■ **Extracted material**:

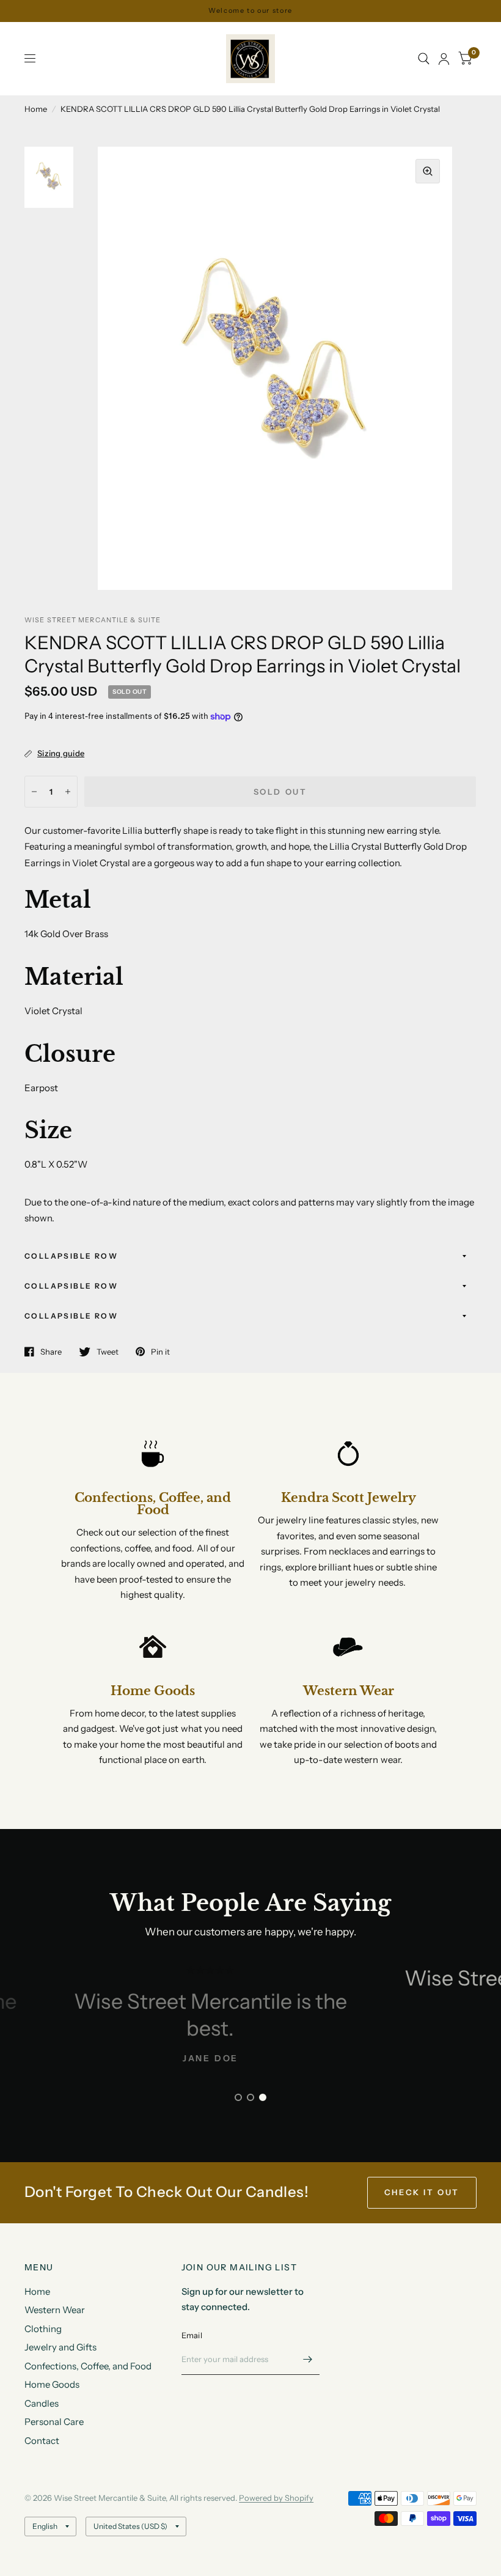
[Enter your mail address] (307, 2359)
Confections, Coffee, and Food (88, 2366)
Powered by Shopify (276, 2498)
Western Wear (54, 2310)
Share (51, 1351)
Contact (41, 2440)
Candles (41, 2403)
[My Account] (444, 58)
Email (191, 2335)
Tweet (108, 1351)
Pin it (160, 1351)
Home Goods (51, 2384)
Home (35, 109)
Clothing (43, 2329)
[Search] (424, 58)
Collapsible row (71, 1255)
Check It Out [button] (421, 2192)
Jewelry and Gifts (60, 2347)
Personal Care (54, 2421)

■ **Exercise description**: Retype the lines from the one containing "Powered by Shopify (276, 2498)" through the last line of the records. Leave out everything else.

■ **Expected answer**:
Powered by Shopify (276, 2498)
Western Wear (54, 2310)
Share (51, 1351)
Contact (41, 2440)
Candles (41, 2403)
[My Account] (444, 58)
Email (191, 2335)
Tweet (108, 1351)
Pin it (160, 1351)
Home Goods (51, 2384)
Home (35, 109)
Clothing (43, 2329)
[Search] (424, 58)
Collapsible row (71, 1255)
Check It Out [button] (421, 2192)
Jewelry and Gifts (60, 2347)
Personal Care (54, 2421)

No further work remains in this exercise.